Your objective ->
Wherever "option" shows up in the records below, copy the whole line.

Items listed in a dataset:
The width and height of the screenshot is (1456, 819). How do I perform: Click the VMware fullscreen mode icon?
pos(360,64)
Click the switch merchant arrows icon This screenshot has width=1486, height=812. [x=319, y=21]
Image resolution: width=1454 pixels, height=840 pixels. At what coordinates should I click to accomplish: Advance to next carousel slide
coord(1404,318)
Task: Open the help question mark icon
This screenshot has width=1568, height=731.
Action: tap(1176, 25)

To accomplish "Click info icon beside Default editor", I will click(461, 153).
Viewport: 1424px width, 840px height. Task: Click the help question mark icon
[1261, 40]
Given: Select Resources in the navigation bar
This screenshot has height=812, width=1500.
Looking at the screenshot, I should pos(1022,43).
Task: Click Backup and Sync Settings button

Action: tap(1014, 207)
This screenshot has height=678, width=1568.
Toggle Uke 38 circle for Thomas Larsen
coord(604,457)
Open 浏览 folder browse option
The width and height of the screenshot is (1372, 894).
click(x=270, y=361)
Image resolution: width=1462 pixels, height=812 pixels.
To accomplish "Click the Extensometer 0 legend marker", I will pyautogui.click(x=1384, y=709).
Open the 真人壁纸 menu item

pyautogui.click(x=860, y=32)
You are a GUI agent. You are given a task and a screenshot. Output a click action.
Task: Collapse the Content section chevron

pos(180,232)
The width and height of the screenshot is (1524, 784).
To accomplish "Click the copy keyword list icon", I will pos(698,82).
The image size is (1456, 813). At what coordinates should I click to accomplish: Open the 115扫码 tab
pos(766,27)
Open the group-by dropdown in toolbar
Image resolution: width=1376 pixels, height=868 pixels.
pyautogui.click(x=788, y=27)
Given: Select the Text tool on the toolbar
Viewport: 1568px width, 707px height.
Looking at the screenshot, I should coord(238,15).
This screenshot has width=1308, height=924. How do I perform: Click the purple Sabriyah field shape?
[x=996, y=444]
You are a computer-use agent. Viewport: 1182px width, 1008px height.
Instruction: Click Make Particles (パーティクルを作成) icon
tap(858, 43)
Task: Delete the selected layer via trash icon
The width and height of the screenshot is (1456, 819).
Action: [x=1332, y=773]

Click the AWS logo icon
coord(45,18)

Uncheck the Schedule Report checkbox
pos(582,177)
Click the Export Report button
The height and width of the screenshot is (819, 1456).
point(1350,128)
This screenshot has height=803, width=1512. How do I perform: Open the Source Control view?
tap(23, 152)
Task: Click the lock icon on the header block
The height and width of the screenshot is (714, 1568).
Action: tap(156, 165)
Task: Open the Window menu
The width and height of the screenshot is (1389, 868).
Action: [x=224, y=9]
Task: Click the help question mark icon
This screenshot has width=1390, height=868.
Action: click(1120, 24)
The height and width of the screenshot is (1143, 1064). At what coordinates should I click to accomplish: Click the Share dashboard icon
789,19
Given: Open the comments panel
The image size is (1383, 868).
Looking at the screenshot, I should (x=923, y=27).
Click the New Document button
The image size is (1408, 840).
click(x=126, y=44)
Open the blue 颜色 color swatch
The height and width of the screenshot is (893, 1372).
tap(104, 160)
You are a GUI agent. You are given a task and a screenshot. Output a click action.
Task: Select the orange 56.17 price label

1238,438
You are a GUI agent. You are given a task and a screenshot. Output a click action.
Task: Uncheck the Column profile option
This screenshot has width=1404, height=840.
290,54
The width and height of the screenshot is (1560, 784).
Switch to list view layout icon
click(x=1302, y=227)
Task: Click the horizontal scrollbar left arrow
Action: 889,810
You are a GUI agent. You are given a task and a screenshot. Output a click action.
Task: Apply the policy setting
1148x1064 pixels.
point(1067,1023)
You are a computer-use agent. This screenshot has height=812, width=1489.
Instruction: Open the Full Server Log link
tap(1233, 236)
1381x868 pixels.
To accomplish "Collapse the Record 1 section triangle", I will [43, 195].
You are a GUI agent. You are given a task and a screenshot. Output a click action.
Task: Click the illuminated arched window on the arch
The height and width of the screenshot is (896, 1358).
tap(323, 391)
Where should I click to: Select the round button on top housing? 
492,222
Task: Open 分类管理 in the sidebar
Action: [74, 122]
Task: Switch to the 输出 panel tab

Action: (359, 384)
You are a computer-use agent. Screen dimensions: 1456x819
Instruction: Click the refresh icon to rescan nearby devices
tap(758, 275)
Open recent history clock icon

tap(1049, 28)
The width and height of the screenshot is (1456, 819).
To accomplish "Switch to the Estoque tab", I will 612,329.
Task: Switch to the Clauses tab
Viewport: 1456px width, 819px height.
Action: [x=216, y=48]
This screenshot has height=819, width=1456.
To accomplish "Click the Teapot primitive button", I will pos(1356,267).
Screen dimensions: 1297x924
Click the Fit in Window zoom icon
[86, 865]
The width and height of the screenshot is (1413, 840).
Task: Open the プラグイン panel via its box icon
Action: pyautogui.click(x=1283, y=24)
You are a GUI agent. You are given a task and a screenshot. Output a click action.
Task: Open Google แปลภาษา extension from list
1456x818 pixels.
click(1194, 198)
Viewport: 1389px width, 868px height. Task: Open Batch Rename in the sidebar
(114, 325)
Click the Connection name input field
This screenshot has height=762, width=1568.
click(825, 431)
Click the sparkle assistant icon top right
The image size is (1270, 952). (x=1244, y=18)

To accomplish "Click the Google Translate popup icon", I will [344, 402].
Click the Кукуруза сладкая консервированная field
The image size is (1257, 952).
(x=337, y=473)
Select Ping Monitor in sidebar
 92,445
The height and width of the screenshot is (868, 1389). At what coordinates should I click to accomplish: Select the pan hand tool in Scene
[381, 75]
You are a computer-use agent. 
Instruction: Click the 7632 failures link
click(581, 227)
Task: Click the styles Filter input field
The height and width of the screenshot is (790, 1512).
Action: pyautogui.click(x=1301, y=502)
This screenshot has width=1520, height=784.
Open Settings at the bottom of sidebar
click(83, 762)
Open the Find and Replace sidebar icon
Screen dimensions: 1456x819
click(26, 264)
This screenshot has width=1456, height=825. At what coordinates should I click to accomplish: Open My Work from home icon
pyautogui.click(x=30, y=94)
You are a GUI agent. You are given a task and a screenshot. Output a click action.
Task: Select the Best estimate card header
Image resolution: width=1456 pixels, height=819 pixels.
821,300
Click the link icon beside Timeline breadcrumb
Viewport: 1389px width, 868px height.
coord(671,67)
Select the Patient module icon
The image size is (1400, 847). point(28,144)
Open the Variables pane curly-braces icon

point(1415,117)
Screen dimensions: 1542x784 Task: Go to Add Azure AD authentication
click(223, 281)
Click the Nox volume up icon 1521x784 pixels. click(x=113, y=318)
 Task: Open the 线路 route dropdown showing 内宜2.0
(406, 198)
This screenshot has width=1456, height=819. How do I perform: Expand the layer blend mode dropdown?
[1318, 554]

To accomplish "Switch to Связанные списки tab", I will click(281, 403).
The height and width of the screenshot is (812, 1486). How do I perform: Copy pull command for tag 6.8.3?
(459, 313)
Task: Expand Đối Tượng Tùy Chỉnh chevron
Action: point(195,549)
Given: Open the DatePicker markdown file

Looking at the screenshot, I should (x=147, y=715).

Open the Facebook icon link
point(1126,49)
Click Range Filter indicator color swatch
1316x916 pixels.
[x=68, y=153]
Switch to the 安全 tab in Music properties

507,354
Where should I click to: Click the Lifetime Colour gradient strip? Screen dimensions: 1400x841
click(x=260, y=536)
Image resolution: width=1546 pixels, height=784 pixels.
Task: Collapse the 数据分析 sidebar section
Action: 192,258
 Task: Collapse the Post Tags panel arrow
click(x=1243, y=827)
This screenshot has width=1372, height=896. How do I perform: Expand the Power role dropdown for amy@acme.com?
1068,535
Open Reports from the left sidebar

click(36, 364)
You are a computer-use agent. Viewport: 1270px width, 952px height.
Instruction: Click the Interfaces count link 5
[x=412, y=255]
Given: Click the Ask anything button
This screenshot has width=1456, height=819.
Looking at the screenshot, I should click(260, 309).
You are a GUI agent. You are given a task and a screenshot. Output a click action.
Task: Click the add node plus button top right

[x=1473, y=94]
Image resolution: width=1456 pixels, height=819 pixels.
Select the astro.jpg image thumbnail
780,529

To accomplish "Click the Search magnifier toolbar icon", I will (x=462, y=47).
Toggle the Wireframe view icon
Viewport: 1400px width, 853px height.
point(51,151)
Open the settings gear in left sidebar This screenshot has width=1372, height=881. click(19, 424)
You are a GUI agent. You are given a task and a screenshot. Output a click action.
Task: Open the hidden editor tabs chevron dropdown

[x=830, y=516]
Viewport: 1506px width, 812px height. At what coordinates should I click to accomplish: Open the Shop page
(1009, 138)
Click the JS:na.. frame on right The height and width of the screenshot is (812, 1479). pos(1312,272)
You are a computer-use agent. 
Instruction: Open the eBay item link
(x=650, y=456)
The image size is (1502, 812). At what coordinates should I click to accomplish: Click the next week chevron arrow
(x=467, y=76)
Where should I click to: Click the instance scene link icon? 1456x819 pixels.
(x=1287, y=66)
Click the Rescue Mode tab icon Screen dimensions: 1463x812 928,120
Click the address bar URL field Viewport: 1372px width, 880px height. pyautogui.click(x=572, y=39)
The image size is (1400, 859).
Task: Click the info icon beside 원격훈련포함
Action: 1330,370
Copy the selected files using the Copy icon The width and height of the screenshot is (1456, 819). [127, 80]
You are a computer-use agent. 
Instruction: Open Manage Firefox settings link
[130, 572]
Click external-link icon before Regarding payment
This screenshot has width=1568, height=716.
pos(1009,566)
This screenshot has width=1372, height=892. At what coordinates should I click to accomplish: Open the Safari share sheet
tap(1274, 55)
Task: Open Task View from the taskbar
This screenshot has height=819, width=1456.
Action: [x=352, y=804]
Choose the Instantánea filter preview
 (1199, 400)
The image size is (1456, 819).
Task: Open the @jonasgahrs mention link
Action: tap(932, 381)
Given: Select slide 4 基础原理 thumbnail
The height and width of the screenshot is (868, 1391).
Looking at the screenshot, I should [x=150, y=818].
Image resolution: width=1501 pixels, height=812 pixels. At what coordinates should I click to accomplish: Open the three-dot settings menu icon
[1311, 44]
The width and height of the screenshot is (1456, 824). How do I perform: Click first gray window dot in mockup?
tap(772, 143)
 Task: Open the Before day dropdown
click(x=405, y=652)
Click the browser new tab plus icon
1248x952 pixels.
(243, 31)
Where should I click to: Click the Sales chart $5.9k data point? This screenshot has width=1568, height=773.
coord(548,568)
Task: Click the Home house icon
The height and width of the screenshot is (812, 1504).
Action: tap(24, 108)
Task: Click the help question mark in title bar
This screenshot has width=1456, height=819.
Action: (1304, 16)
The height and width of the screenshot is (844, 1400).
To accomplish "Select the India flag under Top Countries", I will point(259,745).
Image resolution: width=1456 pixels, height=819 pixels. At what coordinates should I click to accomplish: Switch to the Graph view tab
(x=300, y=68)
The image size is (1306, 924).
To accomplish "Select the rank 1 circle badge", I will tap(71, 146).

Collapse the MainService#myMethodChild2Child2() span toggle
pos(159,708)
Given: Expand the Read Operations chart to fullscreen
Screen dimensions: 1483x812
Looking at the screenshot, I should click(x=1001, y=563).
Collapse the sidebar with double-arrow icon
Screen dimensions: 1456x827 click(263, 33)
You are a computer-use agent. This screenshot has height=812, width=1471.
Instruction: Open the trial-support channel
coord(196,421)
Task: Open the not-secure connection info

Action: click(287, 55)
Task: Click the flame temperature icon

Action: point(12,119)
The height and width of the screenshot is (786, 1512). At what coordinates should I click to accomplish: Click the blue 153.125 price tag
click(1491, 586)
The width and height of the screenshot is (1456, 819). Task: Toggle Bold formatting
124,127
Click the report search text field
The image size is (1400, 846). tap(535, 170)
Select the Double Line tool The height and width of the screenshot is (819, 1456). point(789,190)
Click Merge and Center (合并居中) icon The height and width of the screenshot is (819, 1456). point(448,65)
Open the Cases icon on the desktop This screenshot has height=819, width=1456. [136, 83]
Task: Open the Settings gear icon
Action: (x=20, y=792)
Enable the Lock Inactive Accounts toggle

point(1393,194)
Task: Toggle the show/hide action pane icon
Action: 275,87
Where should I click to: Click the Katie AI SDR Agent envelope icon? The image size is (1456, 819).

Answer section ->
Open 浏览 folder browse option
Task: Uncheck the Column profile option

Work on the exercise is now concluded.